How do you know that so definitely? thought Fredrik.

“You’ve never had a relationship,” he said.

“Us?”

Janna Drake stared at him with mouth half open. There was no mistaking that she was surprised, almost offended. As if she was exerting herself.

“Yes,” said Fredrik. “You and Henrik.”

“No, not really.”

“Not even a temporary—”

“But now you have to back off. If you think I would start a relationship with one of my clients. That’s just crazy.”

“Not a good idea, perhaps, I agree. But you’re not his psychoanalyst, of course.”

Janna set down the glass with a bang that presumably was louder than she intended. The determined gaze turned to the side and wandered around the room.

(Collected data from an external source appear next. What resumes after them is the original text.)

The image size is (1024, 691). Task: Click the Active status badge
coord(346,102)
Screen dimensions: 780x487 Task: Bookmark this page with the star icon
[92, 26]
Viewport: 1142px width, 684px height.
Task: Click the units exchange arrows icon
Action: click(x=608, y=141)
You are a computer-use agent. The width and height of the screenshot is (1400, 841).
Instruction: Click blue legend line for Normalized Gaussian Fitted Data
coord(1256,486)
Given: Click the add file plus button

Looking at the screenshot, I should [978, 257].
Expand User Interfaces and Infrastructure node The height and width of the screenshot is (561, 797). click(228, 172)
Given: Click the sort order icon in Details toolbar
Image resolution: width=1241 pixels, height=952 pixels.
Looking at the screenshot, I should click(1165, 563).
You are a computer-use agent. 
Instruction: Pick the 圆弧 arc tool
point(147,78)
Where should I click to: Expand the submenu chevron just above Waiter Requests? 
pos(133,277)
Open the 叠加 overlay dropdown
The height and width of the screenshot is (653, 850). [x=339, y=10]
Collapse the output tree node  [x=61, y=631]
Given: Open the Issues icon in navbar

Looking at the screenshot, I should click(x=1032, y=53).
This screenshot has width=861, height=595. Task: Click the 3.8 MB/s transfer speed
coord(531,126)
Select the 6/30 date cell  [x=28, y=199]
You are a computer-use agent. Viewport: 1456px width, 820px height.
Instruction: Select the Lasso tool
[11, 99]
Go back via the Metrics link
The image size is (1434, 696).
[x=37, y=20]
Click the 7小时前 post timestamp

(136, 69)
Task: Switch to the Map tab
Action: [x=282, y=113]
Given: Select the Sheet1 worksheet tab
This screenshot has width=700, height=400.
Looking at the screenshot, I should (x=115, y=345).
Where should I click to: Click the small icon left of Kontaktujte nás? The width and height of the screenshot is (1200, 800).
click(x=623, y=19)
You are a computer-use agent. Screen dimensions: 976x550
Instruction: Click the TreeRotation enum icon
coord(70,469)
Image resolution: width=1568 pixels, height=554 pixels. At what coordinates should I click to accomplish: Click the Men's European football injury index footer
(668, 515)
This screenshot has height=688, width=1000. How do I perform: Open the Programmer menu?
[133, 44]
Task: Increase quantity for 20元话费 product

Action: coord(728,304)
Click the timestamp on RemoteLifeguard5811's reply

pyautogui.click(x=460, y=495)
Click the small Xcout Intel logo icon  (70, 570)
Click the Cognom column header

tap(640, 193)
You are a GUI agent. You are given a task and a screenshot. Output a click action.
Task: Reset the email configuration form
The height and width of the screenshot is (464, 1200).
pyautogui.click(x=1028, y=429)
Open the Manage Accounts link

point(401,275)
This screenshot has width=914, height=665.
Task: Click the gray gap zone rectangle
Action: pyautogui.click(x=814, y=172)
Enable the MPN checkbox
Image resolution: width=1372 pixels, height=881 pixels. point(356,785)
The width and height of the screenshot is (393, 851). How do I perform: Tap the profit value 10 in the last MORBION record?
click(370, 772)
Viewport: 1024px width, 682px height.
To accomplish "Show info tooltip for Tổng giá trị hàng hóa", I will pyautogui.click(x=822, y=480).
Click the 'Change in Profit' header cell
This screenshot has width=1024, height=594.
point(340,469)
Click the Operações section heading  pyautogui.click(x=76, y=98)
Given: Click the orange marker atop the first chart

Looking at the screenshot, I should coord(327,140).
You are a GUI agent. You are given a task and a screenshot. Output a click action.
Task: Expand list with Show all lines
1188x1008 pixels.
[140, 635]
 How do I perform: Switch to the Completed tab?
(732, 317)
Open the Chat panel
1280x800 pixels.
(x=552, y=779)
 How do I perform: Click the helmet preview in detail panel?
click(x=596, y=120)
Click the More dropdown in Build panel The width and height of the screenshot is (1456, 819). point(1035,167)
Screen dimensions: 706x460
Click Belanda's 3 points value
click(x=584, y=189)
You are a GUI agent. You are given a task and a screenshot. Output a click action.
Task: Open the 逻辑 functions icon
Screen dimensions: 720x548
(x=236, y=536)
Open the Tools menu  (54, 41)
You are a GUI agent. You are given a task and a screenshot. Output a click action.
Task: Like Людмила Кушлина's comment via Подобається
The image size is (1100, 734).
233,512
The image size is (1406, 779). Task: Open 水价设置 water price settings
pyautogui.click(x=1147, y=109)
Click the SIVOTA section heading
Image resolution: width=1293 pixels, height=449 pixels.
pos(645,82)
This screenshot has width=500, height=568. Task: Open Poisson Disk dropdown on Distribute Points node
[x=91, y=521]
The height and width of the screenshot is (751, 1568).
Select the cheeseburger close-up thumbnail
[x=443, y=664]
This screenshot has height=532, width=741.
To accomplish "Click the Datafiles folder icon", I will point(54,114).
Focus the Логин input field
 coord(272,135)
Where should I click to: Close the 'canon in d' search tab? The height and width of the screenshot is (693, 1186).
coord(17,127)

There was not much left of the pleasant atmosphere that had started the interview, but that was his task, to ask the uncomfortable questions. Not considerate and positive like Henrik Kjellander, he thought.

“I’m almost done. Just one last question. What were you doing last Friday?”

*   *   *

Perhaps it was just as simple as Janna Drake had already said on the phone. She did not know Henrik Kjellander as a private person, thought Fredrik as he stepped onto the light rail at Gullmarsplan. He himself could say that he knew some of his colleagues really well, in the sense that he understood more or less how they functioned. At the same time he knew very little about what kind of lives they led. Perhaps he knew that they were married, had children, and liked to play tennis. But not what they brooded about at night.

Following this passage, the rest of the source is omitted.